Start the NanoSparqlServer using nanoSparqlServer.sh. You need to specify the port and the default KB namespace on the command line:
nanoSparqlServer.sh port namespace
The NanoSparqlServer will echo the serviceURL to the console. The actual URL depends on your installation, but it will be something like this:
serviceURL: http://192.168.1.10:8090
The "serviceURL" is actually the URI of the NanoSparqlServer web application. You can interact directly with the web application. If you want to use the SPARQL end point, you need to append "/sparql" to that URL. For example:
serviceURL: http://192.168.1.10:8090/sparql
Note: By default, the nanoSparqlServer.sh script will assert a read lock for the lastCommitTime on the federation. This removes the need to obtain a transaction per query on a cluster. See the script file for more information.
Issues:
- log4j configuration complaints.
- reload of the webapp causes complaints.
- refer people to JVM settings for decent performance.
REST API
SPARQL End Point
By default, the NanoSparqlServer will respond at the following URL when run in its embedded mode:
http://localhost:80/sparql
And at this URL when deployed in a servlet container (bigdata is the name of the deployed webapp).
http://localhost:80/bigdata/sparql
The baseURI for the NanoSparqlServer is the effective service end point URL.
MIME Types
In general, requests may use any of the known MIME types. Likewise, you can CONNEG for any of these MIME types. However, CONNEG may not be very robust. Therefore, when seeking a specific MIME type for a response, it is best to specify an Accept header which specifies just the desired MIME type.
RDF data
These data are based on the org.openrdf.rio.RDFFormat declarations. The set of understood formats is extensible Additional declarations MAY be registered with the openrdf platform and associated with parsers and writers for that RDFFormat. The recommended charset, file name extension, etc. are always as declared by the IANA MIME type registration.

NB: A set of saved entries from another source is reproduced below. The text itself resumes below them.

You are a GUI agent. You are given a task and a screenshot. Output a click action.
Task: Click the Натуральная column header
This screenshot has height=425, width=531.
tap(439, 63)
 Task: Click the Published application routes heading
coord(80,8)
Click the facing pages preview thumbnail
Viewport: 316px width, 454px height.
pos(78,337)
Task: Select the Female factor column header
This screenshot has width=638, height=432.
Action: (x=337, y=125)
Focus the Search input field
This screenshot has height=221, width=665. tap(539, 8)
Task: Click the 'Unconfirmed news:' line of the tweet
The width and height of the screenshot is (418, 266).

Note that a potential for confusion exists with the ".xml" MIME Type and its use with this API is not recommended.
| MIME Type | File extension | Charset | Name | URL | Comments |
|---|---|---|---|---|---|
| application/rdf+xml | .rdf, .rdfs, .owl, .xml | UTF-8 | RDF/XML | http://www.w3.org/TR/REC-rdf-syntax/ | |
| text/plain | .nt | US-ASCII | N-Triples | http://www.w3.org/TR/rdf-testcases/#ntriples | N-Triples defines an escape encoding for non-ASCII characters. |
| application/x-turtle | .ttl | UTF-8 | Turtle | http://www.w3.org/TeamSubmission/turtle/ | |
| text/rdf+n3 | .n3 | UTF-8 | N3 | http://www.w3.org/TeamSubmission/n3/ | |
| application/trix | .trix | UTF-8 | TriX | http://www.hpl.hp.com/techreports/2003/HPL-2003-268.html | |
| application/x-trig | .trig | UTF-8 | TRIG | http://www.wiwiss.fu-berlin.de/suhl/bizer/TriG/Spec | |
| text/x-nquads | .nq | US-ASCII | NQUADS | http://sw.deri.org/2008/07/n-quads/ | While the REST API can accept NQuads data, it can not generate it yet. |
SPARQL Result Sets
| MIME Type | Name | URL | Comments |
|---|---|---|---|
| application/sparql-results+xml | SPARQL Query Results XML Format | http://www.w3.org/TR/rdf-sparql-XMLres/ | |
| application/sparql-results+json | SPARQL Query Results JSON Format | http://www.w3.org/TR/rdf-sparql-json-res/ | |
| application/x-binary-rdf-results-table | Binary Query Results Format | http://www.openrdf.org/doc/sesame2/api/org/openrdf/query/resultio/binary/BinaryQueryResultConstants.html | This is a format defined by the openrdf platform. |
| text/tab-separated-values | Tab Separated Values (TSV) | http://www.w3.org/TR/sparql11-results-csv-tsv/ | |
| text/csv | Comma Separated Values (CSV) | http://www.w3.org/TR/sparql11-results-csv-tsv/ |
Property set data
The Multi-Tenancy API interchanges property set data. The MIME types understood by the API are:
| MIME Type | File extension | Charset | Name | URL | Comments |
|---|---|---|---|---|---|
| application/xml | .xml | UTF-8 | |||
| text/plain | .properties | UTF-8 |
Mutation Result
Operations which cause a mutation will report an XML document having the general structure:
<data modified="5" milliseconds="112"/>
Where modified is the mutation count.
Where milliseconds is the elapsed time for the operation.
API Atomicity
Queries use snapshot isolation.
Mutation operations are ACID against a standalone database and shard-wise ACID against a bigdata federation.
QUERY
GET or POST
GET Request-URI ?query=... -OR- POST Request-URI ?query=...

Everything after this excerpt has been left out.